Venezuelan mom breaks silence after loss of baby girl

Venezuelan mom breaks silence after loss of baby girl

Difranceis Robles wipe her tears away, as she recalls her ordeal of her baby being stillborn at the San Fernando General Hospital two Saturdays ago. At right is her common-law husband Amit Gannah, at their home in Oropouche. RISHI RAGOONANTH

 

Emotionally shattered after delivering a stillborn baby at the San Fernando General Hospital, Venezuelan migrant Difranceis Robbles says she not only lost her baby but any chance of starting a family with her Trinidadian common-law husband.

By Sascha Wilson/ Guardian





Robbles said she consented to tie her tubes during the C-section because she thought her unborn baby would survive. Sadly, on January 2, 22-year-old Robbles gave birth to a stillborn girl.
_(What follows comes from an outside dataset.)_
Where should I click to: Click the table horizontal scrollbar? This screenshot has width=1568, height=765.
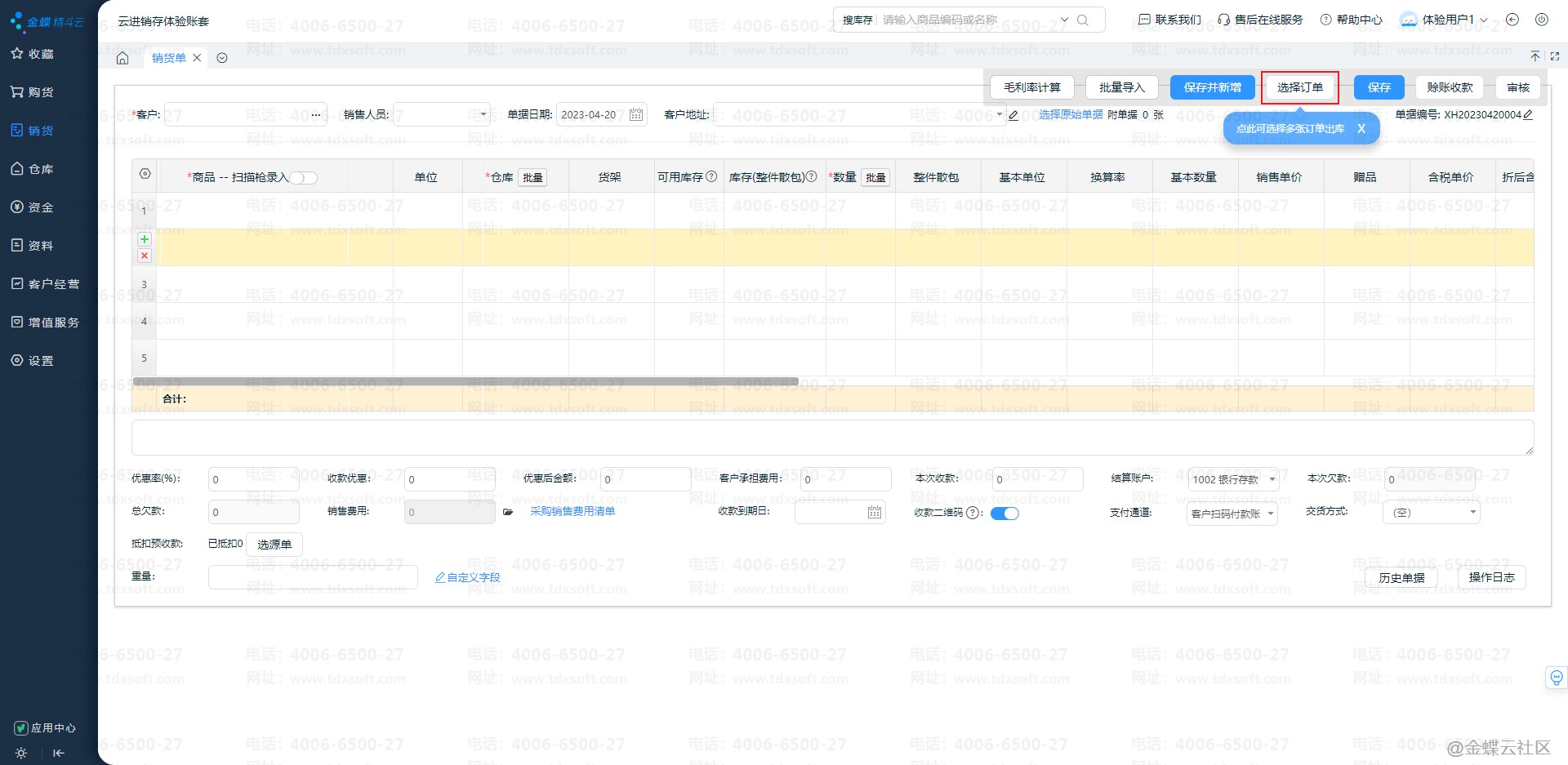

It was her third C-section, but the first baby for her husband Amit Gannah.

The couple is blaming negligence by the medical staff for the loss of their baby.

With assistance from a translator app on her cellphone, she lamented, “They took a life from me. We wanted the baby a lot. I took care of myself a lot. We always went to the clinic with my husband and they took away the last chance to have another baby.” With tears streaming down her face, she recalled that when she got to the hospital she was in excruciating pain and bleeding. She said she begged the nurses and doctors to help her but the caesarian was only done hours later.

Although she felt something was wrong, Robbles said she did not think that her baby was dead.

Gannah said the doctors at the maternity clinic told them that she had to do a caesarian section. He claimed that in her medical files it was stated that if she experienced pain or any complication a C-section ought to have been done immediately.

He said his wife first took in with pain on Tuesday, December 29 and was rushed to the hospital. She was prepped for surgery but it was not done.

Instead, he said she was injected with pain medication and discharged the following day. She was given also an admission slip to return to the hospital on January 7 for the caesarean section to be done the following day.

But, on Saturday, January 2 around 1 am she started experiencing severe pain and was taken to the hospital via ambulance. Her common-law husband said on the way to the hospital, the baby was moving. They got there around 1.30 am and an hour later the doctors told him they were not detecting the baby’s heartbeat.

Gannah said they told him they wanted to wait another hour to see if she could have a natural childbirth. He explained to them that she was supposed to have an immediate C-section, but it was not until 5.30 am that she was wheeled into the theatre. She spent five hours in the theatre and then his baby’s lifeless body was brought to him. Robbles sobbed, “I just want fairness to be done because it is not right for them to play with the lives of babies. Other people have experienced the same thing and this is not fair because after so long with a baby inside, feeling it inside of you and then losing it due to medical oversight. I want justice done because it cannot continue like this.”

Robbles claimed that she was ill-treated numerous times by the staff when she visited the hospital and questioned whether or not it was because she was a Venezuelan.

Gannah initially gave the hospital permission to take care of his baby’s body, but now he wants the body released to him so he could have a private funeral. He also wants to be present for the autopsy. Gannah believes his wife would need counselling because she has not stopped crying.

She discharged herself from the hospital last week Tuesday.

The South West Regional Health Authority is investigating the couple’s claims.